__DATASET RECORDS__
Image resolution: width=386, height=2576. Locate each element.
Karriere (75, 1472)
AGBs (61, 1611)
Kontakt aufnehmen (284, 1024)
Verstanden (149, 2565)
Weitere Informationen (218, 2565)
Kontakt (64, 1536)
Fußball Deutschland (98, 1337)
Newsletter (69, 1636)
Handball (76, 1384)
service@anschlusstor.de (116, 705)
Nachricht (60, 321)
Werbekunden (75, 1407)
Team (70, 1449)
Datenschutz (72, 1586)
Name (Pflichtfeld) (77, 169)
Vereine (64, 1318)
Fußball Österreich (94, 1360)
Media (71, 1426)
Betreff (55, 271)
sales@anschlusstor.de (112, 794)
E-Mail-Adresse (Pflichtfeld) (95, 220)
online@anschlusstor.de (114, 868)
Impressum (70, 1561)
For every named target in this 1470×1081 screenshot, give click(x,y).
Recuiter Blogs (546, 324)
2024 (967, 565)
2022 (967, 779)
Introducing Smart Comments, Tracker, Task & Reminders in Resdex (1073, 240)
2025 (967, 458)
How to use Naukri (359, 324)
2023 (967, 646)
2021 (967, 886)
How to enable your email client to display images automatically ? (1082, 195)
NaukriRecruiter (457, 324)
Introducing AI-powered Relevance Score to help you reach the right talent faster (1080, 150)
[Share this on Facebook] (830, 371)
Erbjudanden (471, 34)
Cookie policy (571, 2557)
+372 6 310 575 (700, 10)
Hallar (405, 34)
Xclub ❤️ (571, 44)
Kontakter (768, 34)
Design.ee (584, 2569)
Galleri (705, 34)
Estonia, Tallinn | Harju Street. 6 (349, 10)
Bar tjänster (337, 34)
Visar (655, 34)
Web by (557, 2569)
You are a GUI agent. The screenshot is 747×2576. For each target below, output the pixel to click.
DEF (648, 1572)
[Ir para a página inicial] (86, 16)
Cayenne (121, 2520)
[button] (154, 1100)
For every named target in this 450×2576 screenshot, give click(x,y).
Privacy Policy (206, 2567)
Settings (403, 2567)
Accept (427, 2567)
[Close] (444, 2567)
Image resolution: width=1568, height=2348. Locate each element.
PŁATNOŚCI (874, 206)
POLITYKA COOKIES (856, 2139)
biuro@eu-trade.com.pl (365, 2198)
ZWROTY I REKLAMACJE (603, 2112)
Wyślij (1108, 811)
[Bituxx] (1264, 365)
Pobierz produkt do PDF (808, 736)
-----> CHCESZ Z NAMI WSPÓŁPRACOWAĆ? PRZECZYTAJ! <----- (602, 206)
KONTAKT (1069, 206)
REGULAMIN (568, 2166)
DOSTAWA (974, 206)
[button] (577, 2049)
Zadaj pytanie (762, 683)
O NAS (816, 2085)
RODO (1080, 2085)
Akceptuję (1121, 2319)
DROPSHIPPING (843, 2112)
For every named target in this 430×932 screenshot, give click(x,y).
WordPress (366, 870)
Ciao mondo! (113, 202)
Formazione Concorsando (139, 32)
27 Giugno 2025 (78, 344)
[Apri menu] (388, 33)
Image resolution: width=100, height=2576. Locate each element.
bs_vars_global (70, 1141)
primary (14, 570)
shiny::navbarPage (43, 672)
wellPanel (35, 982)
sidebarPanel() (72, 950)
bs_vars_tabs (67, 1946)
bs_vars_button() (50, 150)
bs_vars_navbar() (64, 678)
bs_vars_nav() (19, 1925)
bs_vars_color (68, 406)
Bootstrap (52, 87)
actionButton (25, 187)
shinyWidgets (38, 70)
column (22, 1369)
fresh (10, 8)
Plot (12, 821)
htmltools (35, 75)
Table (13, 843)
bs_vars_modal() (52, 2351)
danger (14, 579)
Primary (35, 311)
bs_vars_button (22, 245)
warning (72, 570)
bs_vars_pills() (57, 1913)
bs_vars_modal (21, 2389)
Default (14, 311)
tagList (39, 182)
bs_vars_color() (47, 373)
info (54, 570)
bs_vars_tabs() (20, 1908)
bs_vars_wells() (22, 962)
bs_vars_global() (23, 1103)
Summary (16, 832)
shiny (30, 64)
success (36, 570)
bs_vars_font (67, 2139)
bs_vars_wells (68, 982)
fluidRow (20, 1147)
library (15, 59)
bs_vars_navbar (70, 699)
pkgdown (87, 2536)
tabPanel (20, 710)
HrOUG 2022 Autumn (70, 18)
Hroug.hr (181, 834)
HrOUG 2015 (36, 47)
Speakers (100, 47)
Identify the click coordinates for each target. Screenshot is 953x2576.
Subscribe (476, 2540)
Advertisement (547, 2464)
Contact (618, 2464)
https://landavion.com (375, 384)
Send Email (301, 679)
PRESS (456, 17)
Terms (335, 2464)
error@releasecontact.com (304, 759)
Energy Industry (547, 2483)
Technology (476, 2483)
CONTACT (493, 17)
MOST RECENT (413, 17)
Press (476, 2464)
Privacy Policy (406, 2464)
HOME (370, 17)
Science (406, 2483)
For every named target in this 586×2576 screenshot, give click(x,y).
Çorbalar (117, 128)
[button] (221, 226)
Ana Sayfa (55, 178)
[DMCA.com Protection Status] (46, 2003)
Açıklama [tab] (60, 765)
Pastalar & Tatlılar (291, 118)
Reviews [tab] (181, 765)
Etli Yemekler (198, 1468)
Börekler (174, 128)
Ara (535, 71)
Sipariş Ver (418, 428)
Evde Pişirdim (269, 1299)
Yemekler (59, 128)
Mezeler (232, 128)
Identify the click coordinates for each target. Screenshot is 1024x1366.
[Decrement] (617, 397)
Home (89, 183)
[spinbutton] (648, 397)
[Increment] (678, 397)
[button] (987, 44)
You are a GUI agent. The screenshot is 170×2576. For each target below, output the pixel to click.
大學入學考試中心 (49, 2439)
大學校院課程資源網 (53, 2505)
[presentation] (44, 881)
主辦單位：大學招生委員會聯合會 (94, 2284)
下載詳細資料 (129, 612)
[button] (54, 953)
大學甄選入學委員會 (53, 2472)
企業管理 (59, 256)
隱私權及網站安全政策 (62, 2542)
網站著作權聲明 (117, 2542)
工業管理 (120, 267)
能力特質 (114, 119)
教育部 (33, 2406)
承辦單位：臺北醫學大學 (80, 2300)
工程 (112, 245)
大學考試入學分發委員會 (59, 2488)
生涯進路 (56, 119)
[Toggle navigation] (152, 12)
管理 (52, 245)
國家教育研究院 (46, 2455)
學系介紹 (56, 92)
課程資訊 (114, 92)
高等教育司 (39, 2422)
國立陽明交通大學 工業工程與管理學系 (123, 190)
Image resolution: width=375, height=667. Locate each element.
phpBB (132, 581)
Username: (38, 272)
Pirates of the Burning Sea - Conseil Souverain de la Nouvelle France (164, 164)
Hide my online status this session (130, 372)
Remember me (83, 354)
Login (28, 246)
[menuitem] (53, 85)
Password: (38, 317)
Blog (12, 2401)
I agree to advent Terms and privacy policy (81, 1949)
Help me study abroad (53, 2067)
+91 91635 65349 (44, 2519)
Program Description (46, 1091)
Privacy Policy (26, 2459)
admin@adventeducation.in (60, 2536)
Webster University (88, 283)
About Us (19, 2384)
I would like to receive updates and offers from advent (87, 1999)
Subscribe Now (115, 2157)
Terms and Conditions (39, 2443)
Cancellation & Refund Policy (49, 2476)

__WORK TO COMPLETE__
In the listing above, transcribe exactly everything from the line containing "pkgdown (87, 2536)" down to the line containing "[menuitem] (53, 85)", including both and nothing more.

__RESULT OF THE TASK__
pkgdown (87, 2536)
tabPanel (20, 710)
HrOUG 2022 Autumn (70, 18)
Hroug.hr (181, 834)
HrOUG 2015 (36, 47)
Speakers (100, 47)
Identify the click coordinates for each target. Screenshot is 953x2576.
Subscribe (476, 2540)
Advertisement (547, 2464)
Contact (618, 2464)
https://landavion.com (375, 384)
Send Email (301, 679)
PRESS (456, 17)
Terms (335, 2464)
error@releasecontact.com (304, 759)
Energy Industry (547, 2483)
Technology (476, 2483)
CONTACT (493, 17)
MOST RECENT (413, 17)
Press (476, 2464)
Privacy Policy (406, 2464)
HOME (370, 17)
Science (406, 2483)
For every named target in this 586×2576 screenshot, give click(x,y).
Çorbalar (117, 128)
[button] (221, 226)
Ana Sayfa (55, 178)
[DMCA.com Protection Status] (46, 2003)
Açıklama [tab] (60, 765)
Pastalar & Tatlılar (291, 118)
Reviews [tab] (181, 765)
Etli Yemekler (198, 1468)
Börekler (174, 128)
Ara (535, 71)
Sipariş Ver (418, 428)
Evde Pişirdim (269, 1299)
Yemekler (59, 128)
Mezeler (232, 128)
Identify the click coordinates for each target. Screenshot is 1024x1366.
[Decrement] (617, 397)
Home (89, 183)
[spinbutton] (648, 397)
[Increment] (678, 397)
[button] (987, 44)
You are a GUI agent. The screenshot is 170×2576. For each target below, output the pixel to click.
大學入學考試中心 (49, 2439)
大學校院課程資源網 (53, 2505)
[presentation] (44, 881)
主辦單位：大學招生委員會聯合會 (94, 2284)
下載詳細資料 (129, 612)
[button] (54, 953)
大學甄選入學委員會 (53, 2472)
企業管理 (59, 256)
隱私權及網站安全政策 (62, 2542)
網站著作權聲明 (117, 2542)
工業管理 (120, 267)
能力特質 (114, 119)
教育部 (33, 2406)
承辦單位：臺北醫學大學 (80, 2300)
工程 (112, 245)
大學考試入學分發委員會 (59, 2488)
生涯進路 (56, 119)
[Toggle navigation] (152, 12)
管理 (52, 245)
國家教育研究院 (46, 2455)
學系介紹 (56, 92)
課程資訊 (114, 92)
高等教育司 (39, 2422)
國立陽明交通大學 工業工程與管理學系 (123, 190)
Image resolution: width=375, height=667. Locate each element.
phpBB (132, 581)
Username: (38, 272)
Pirates of the Burning Sea - Conseil Souverain de la Nouvelle France (164, 164)
Hide my online status this session (130, 372)
Remember me (83, 354)
Login (28, 246)
[menuitem] (53, 85)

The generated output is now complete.